Bundan önceki maçlarda da Galatasaray yine benzer isimlerle oynamış, ancak çok kötü sonuçlar yaşamıştı.
O zaman fark nerede?
Kaliteli bir takımın kalitesinin ortaya çıkması için en az rakibi kadar koşması, mücadele etmesi gerekir.
İşte Galatasaraylı oyuncular dün akşam Ali Sami Yen avantajını, seyircilerin desteğini arkasına alarak müthiş bir istek ve arzuyla mücadele ettiler.

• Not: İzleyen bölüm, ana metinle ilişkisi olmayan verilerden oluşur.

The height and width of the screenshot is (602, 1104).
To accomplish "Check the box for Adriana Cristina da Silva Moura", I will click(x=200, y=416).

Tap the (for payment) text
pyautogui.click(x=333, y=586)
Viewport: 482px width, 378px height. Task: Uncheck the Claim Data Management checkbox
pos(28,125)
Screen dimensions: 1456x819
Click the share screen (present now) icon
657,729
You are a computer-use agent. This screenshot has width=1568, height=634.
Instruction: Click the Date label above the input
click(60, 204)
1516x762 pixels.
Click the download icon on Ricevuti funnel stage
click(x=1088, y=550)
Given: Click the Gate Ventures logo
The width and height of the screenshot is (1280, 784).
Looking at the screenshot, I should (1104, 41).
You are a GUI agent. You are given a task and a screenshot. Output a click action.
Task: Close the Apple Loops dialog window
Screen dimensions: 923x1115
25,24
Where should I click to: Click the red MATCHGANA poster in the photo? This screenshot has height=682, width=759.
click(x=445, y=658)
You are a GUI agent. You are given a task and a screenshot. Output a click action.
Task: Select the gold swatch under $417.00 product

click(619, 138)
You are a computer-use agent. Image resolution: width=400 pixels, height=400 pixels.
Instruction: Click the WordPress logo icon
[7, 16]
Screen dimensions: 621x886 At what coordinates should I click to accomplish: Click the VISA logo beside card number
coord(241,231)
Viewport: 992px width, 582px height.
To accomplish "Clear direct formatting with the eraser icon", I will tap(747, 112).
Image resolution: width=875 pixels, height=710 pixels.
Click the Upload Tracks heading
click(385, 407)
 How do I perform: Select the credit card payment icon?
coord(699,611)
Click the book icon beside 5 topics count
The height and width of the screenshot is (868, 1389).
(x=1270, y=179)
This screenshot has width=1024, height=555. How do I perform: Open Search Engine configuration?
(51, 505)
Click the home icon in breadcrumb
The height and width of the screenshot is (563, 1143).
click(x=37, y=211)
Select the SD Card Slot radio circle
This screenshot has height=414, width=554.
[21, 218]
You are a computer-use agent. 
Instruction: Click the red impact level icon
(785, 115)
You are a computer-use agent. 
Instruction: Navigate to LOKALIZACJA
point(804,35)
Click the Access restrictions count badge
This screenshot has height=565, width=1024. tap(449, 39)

Yine kalitenizin ortaya çıkması için iyi organize olmanız, yeteneklerinizi bir takım ahengi içinde kullanmanız şarttır. Dün akşam daha önce hiç görmediğimiz kadar derli toplu bir Galatasaray izledik. Bunda teknik direktör Skibbe'nin çıkardığı kadro ve bazı oyuncuları disiplinli oynamaları konusundaki ikazlarının etkili olduğu görülüyor.
***
Aslında Sarı-Kırmızılılar, sahada Steaua maçındakine benzer defansif bir kadroyla yer alsalar da çok önemli iki fark vardı.
Kalede Aykut değil Sanctis, sağbekte de stoper Emre değil, milli takımda müthiş oynayan Sabri vardı.
Ayrıca, dün ön libero oynayan Meira o maçtakinden çok daha fazla bir şekilde takımına uyum sağlamış durumda ve dün akşam görevini hakkıyla yaptı.
Savunmada Emre ve Servet geri kaçarak oynamadılar. Önlerine gelen Umut ve Gökhan'a çok yakın bastılar. Servet'in bu maçta ne kadar disiplinli olduğunun altını çizmek lazım. Bu da mutlaka iyi uyarılmasının sonucuydu. Sadece 1 kere gereksiz bir işe kalkıştı.
G.Saray için milli takımdan gelen, yorgun oyuncuların fazla olması dezavantajdı.
Ama, özellikle bu oyuncular takımı ateşledi diyebiliriz. Başta Arda.
Trabzon'u yıkan Arda dersek yanlış olmaz. Sabri, Ayhan, Baros, Lincoln iyi G.Saray'ın daha etkili oyuncularıydı. Bunların içinde iyi oyununu gördüğü kritik kartla gölgeleyen Lincoln'ün sorumsuzluğunu anlamak mümkün değil. Sarı kartı varken yaptığı hareketlerle sanki kırmızı karta davetiye çıkarttı. Sebebi hırs mıydı, yoksa Eskişehir'e gitmek istememesi mi? Maçın hakemi Bünyamin Gezer, hakemin en iyi hakemlerinin başında geliyor.
Ama dün, ilginç uygulamaları oldu.
Trabzonspor'a gelince... Aslında maça iyi başladılar. Ama öyle iki gol yediler ki, bütün planları alt üst oldu. Kaliteleri yeterli olmadığı için de maçı çeviremediler.
Sonuçta G.Saray bu önemli maçtan umduğundan daha kolay geçti ve Olympiakos maçı öncesi kaybetmeye yüz tutmuş olan güvenini yineledi.